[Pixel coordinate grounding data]
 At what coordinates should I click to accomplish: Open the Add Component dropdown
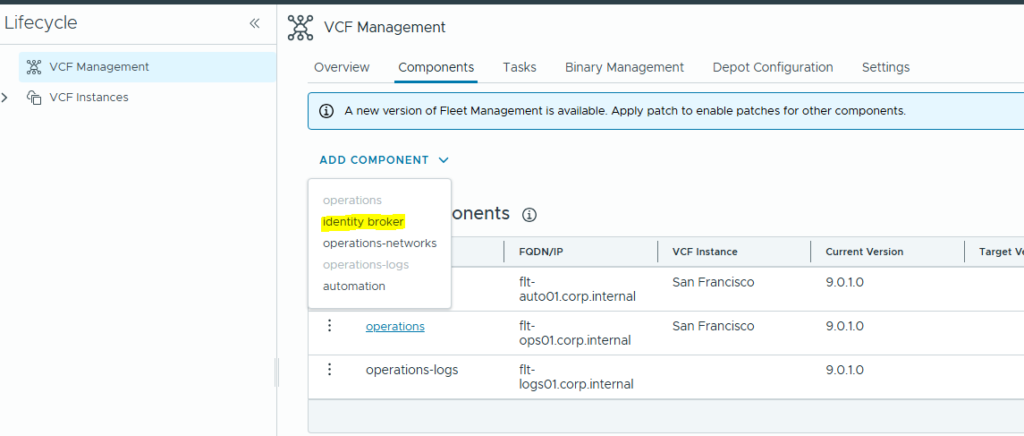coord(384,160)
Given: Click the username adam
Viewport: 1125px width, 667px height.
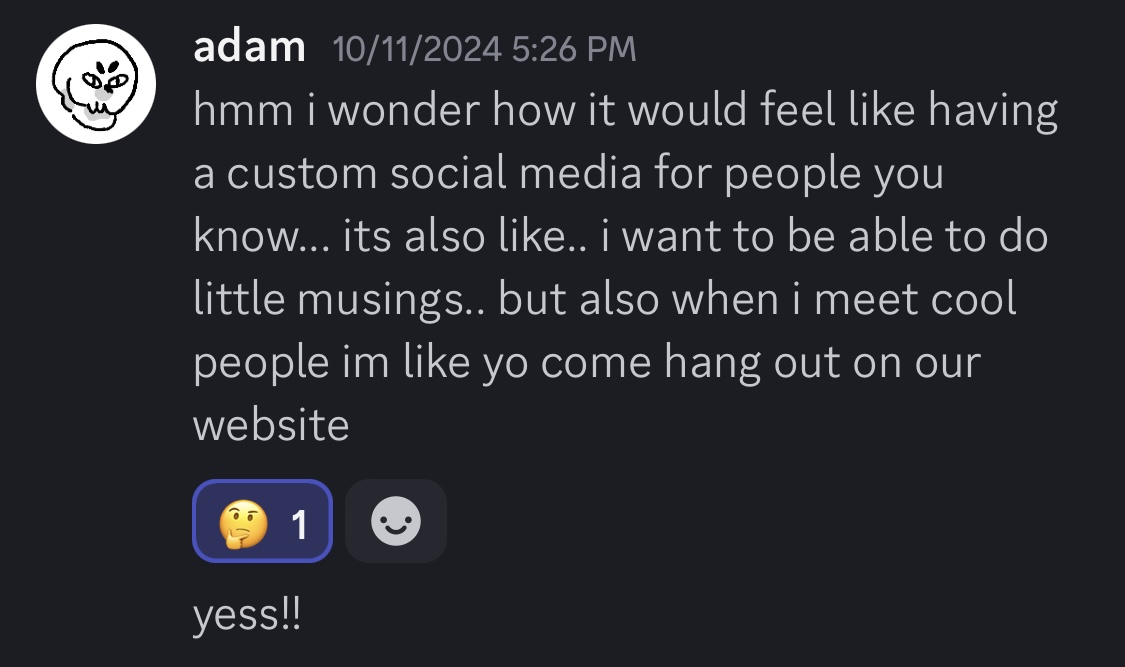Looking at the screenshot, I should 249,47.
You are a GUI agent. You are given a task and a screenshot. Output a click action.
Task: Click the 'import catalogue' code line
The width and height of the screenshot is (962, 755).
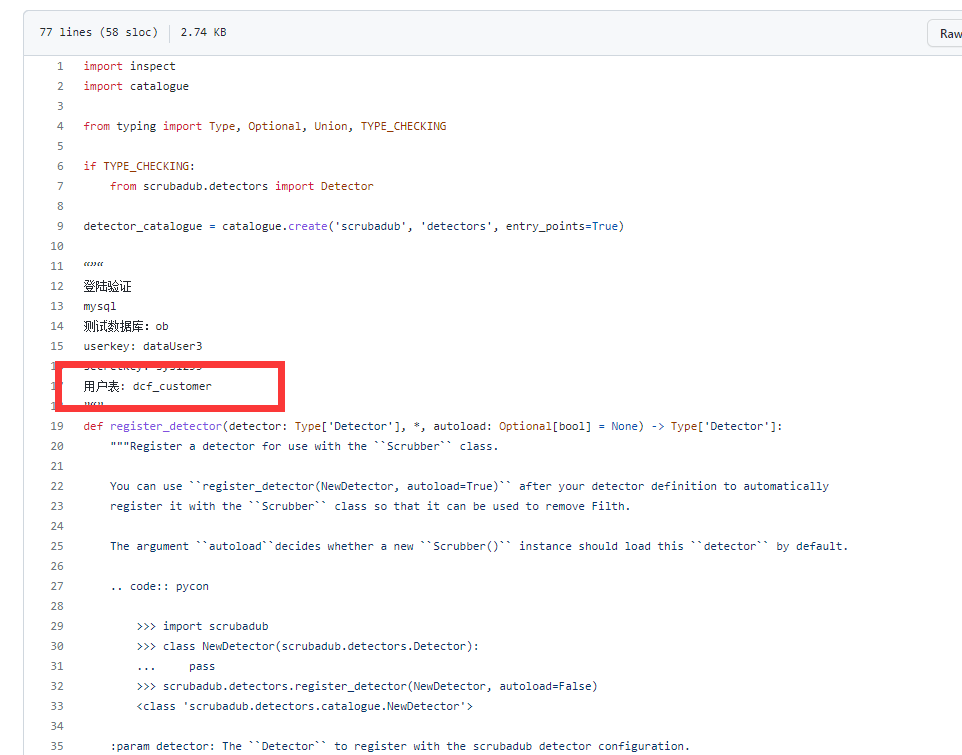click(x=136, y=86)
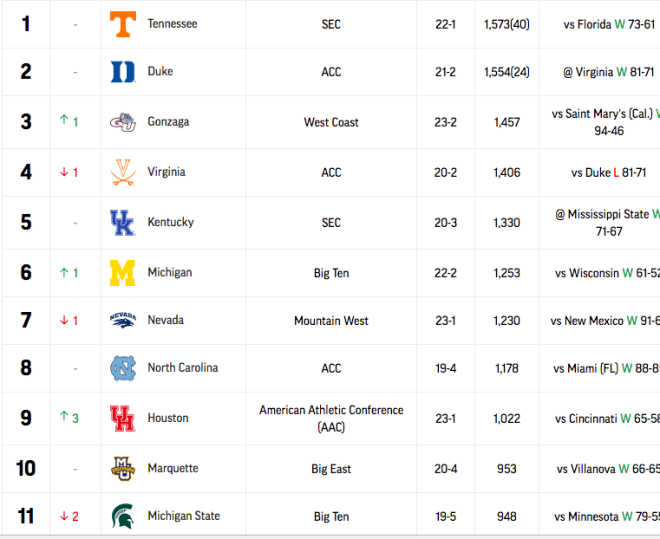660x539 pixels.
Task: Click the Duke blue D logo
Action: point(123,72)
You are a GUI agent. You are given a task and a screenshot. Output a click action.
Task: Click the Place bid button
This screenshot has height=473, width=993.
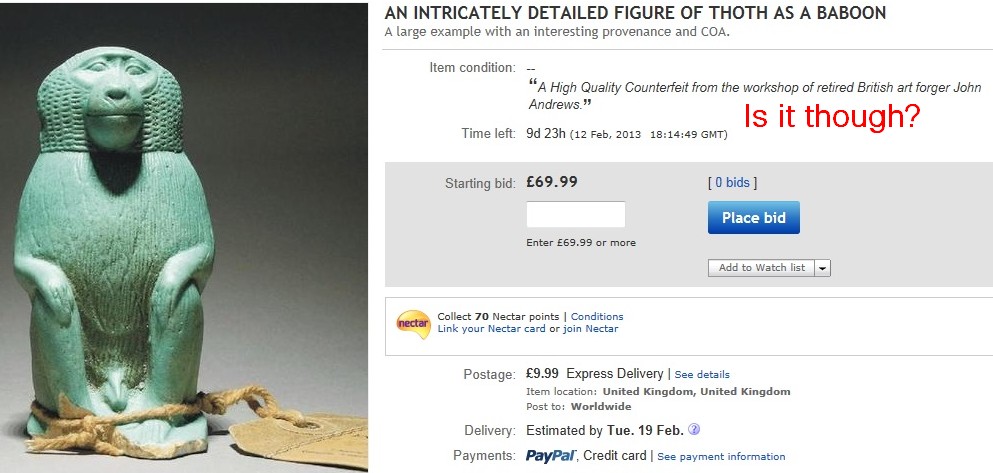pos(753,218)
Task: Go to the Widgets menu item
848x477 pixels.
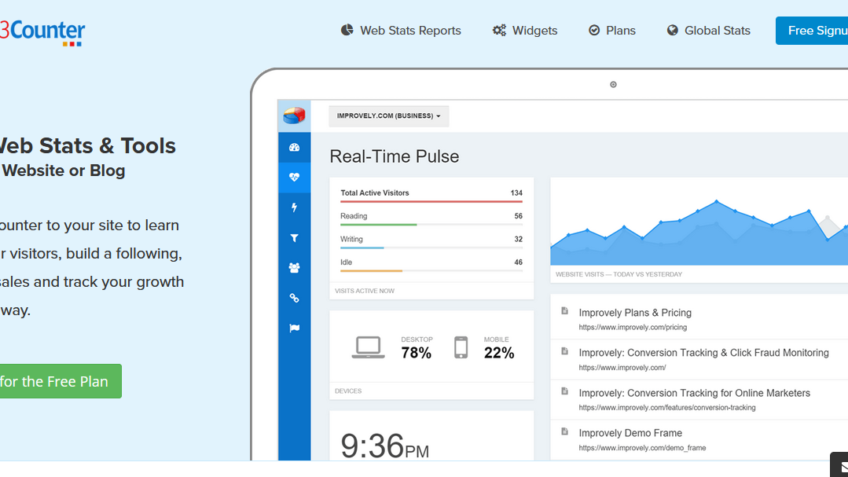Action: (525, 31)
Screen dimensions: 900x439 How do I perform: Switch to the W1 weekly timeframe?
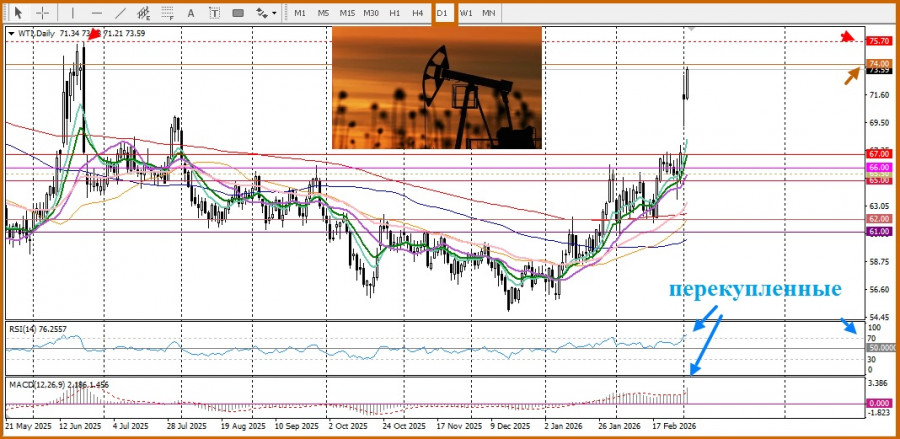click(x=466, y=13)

* * *

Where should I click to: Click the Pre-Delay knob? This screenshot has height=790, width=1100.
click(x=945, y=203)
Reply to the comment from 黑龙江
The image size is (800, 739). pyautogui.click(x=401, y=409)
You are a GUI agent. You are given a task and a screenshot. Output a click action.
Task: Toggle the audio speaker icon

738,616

** ACTION ITEM **
Only the lines above from the one with "At what coordinates" to the one with "Task: Click the 'import catalogue' code line" should be printed, both included and exactly as written; no picture belongs in the copy.

** WRITTEN SOLUTION **
 At what coordinates should I click to accomplish: Open the Add Component dropdown
coord(384,160)
Given: Click the username adam
Viewport: 1125px width, 667px height.
Looking at the screenshot, I should 249,47.
You are a GUI agent. You are given a task and a screenshot. Output a click action.
Task: Click the 'import catalogue' code line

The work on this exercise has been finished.